• [Page excerpt]
━━━━━━

The DCA notes in its guidance that it intends to modify the new rules to align with the interpretations provided in its FAQs. While this guidance is helpful in clarifying some of the questions these new rules raise, many questions still remain and unfortunately, DCA declined to provide any model disclosures in the FAQs relating to how to disclose the nature of what, if any, language access services are provided, to the dismay of many.

On August 3, 2020, the Federal Financial Institutions Examination Council (“FFIEC”) issued a joint statement to provide prudent risk management and consumer protection principles for financial institutions to consider when working with borrowers as consumer and business loans near the end of initial loan accommodation periods during the coronavirus pandemic. The guidance notes that the principles outlined in the joint statement apply to both commercial and retail loan accommodations and are consistent with the Interagency Guidelines Establishing Standards for Safety and Soundness. Furthermore, the principles are intended to be tailored to a financial institution’s size, complexity and loan portfolio risk profile, as well as the industry and business focus of its customers or members.

The joint statement recognizes the significant adverse impact that the COVID-19 crisis has had on consumers, businesses, financial institutions, and the U.S. economy. The Coronavirus Aid, Relief, and Economic Security Act of 2020 (“CARES Act”) provided several forms of financial relief to businesses and individual borrowers, and some states and localities have provided similar credit accommodations. Many financial institutions have also offered voluntary credit accommodations to borrowers.

The FFIEC members reiterate their prior guidance, the Interagency Statement on Loan Modifications and Reporting for Financial Institutions Working with Customers Affected by the Coronavirus (revised) dated April 7, 2020 (“Interagency Statement on Loan Modifications”), that encouraged financial institutions to work prudently with borrowers who are or may be unable to meet their contractual loan payment obligations because of COVID-19. Specifically, that guidance stated that loan accommodations are generally viewed as positive actions that can mitigate adverse impacts on borrowers.

The joint statement notes that while some borrowers will be able to resume contractual payments at the end of an accommodation, others may be unable to do so due to continuing financial challenges. The FFIEC members encourage financial institutions to consider prudent accommodation options that are based on an understanding of the borrower’s credit risk, consistent with applicable laws and regulations, and designed to ease cash flow pressures on affected borrowers while improving their capacity to service debt and facilitating a financial institution’s ability to collect on its loans. Such arrangements may mitigate long-term borrower financial impacts by avoiding delinquencies or other adverse consequences.

FFIEC members encourage financial institutions to observe several risk management and consumer protection principles to work with borrowers in a safe and sound manner as loans near the end of accommodation periods, as described below. Importantly, the guidance recommends that financial institutions should ensure that clear, accurate and timely information is provided to both borrowers and guarantors regarding any accommodation.

  • Prudent risk management practices: Such practices include identifying, measuring, and monitoring credit risk for loans that receive accommodations. Monitoring and assessing the terms of loan accommodations on an ongoing basis enables financial institutions to recognize any credit deterioration and loss exposure in a timely manner. The guidance also recommends effective management reporting to ensure that the management team fully understands the scope of loans that received an accommodation, the types of initial and any additional accommodations provided, when the accommodation periods end, and credit risk for higher-risk segments of the institution’s loan portfolio.

━━━━━━

[Source records]
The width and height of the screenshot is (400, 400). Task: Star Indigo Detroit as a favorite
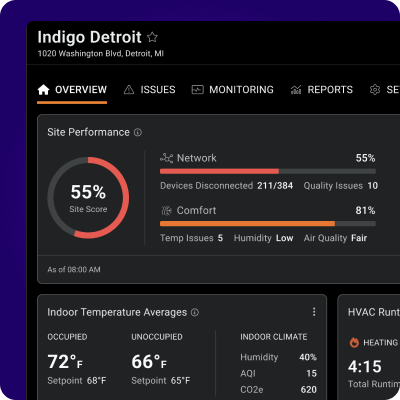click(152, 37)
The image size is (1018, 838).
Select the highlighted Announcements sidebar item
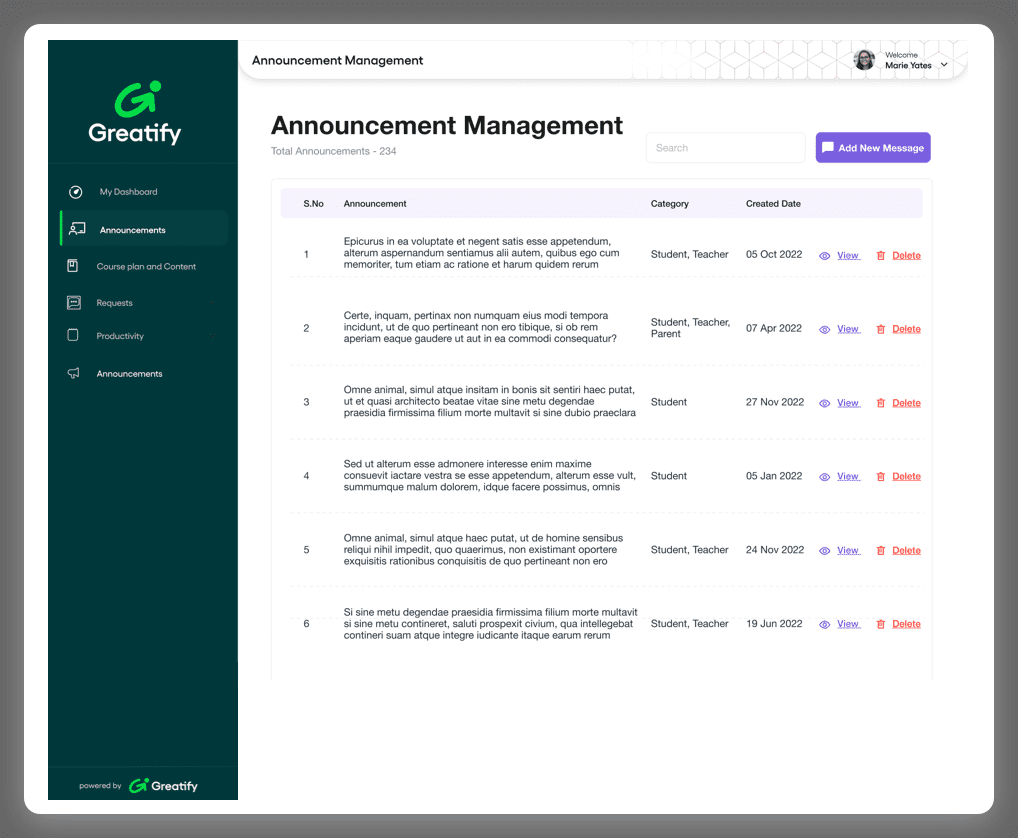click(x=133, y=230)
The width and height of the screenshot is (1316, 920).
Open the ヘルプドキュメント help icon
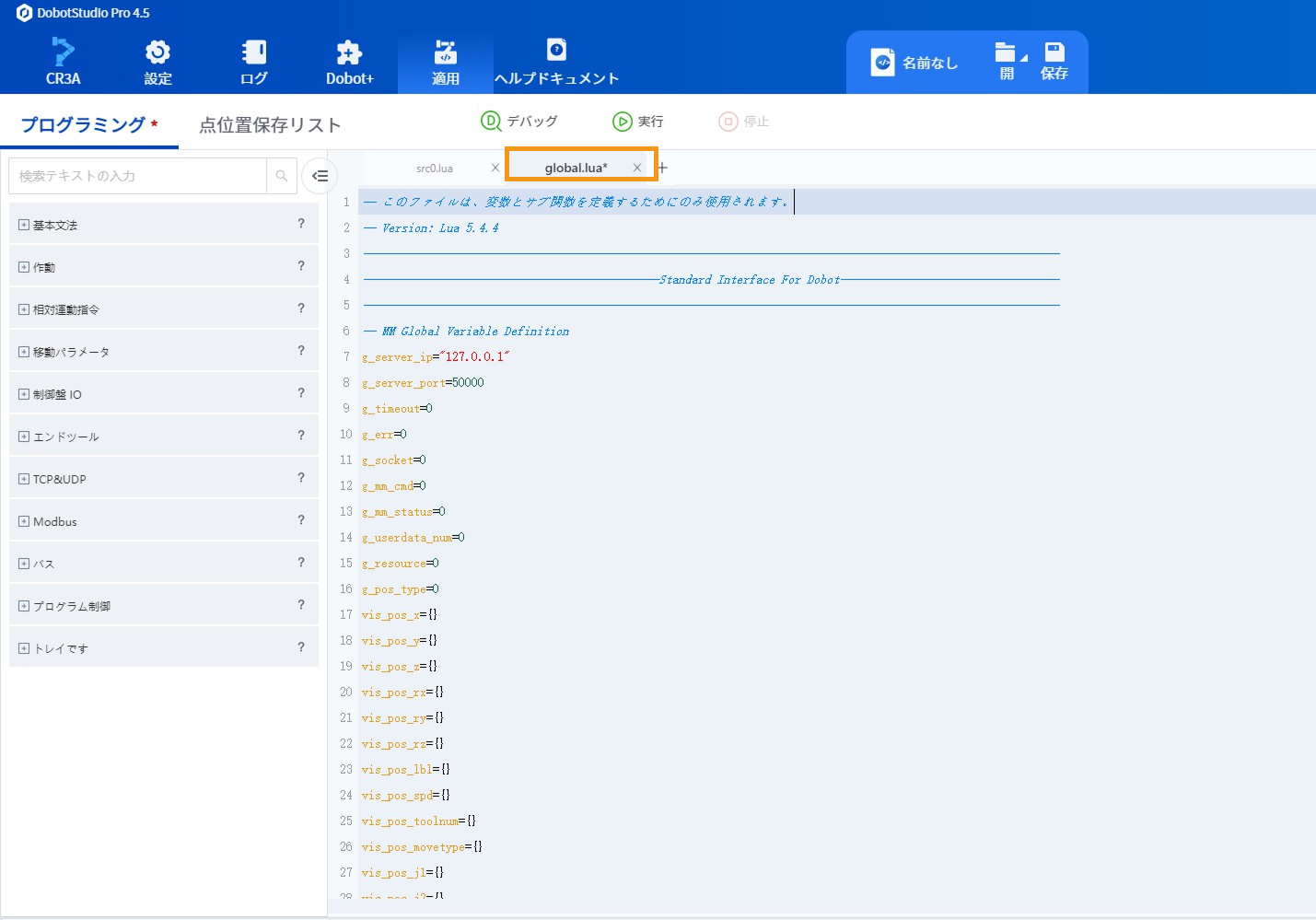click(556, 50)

━━━━━━

• [Questions]
A: Answer these questions about the loan accommodation guidance excerpt:
(i) On what date did the FFIEC issue its joint statement?
(ii) What did the DCA decline to provide in its FAQs?
(iii) According to the Interagency Statement on Loan Modifications, how are loan accommodations generally viewed?
B: Go on with the loan accommodation guidance excerpt after its final sentence, adding the next principles as bulleted items in the same style.

• [Answer list]
A:
(i) August 3, 2020.
(ii) Model disclosures relating to how to disclose the nature of what, if any, language access services are provided.
(iii) As positive actions that can mitigate adverse impacts on borrowers.

B:
  • Well-structured and sustainable accommodations: The guidance recommends that a financial institution’s determination of whether to consider additional accommodation options for a borrower should be based on a comprehensive review of how the hardship has affected the financial condition and current and future performance of the borrower. Additional accommodations should be well-designed and consistently applied to mitigate losses both for the borrower and the financial institution while helping the borrower resume structured, affordable and sustainable repayment of amounts contractually due over a reasonable period of time.
  • Consumer protection: The guidance encourages financial institutions to provide consumers with available options for repaying any missed payments at the end of their accommodation to avoid delinquencies or other adverse consequences. Financial institutions are also encouraged, where appropriate, to provide consumers with options for making prudent changes to credit product terms to support sustainable and affordable long-term payments. The guidance also recommends several effective approaches to consumer protection risk management.
  • Accounting and regulatory reporting: The guidance advises financial institutions to follow applicable accounting and regulatory reporting requirements for all loan modifications as the term “modification” is used in generally accepted accounting principles (GAAP) and regulatory reporting instructions, which includes maintenance of appropriate allowances for loan and lease losses (ALLL) and allowances for credit losses (ACL), as applicable. The guidance also advises financial institutions to consult Section 4013 of the CARES Act (Temporary Relief from Troubled Debt Restructurings) and the Interagency Statement on Loan Modifications.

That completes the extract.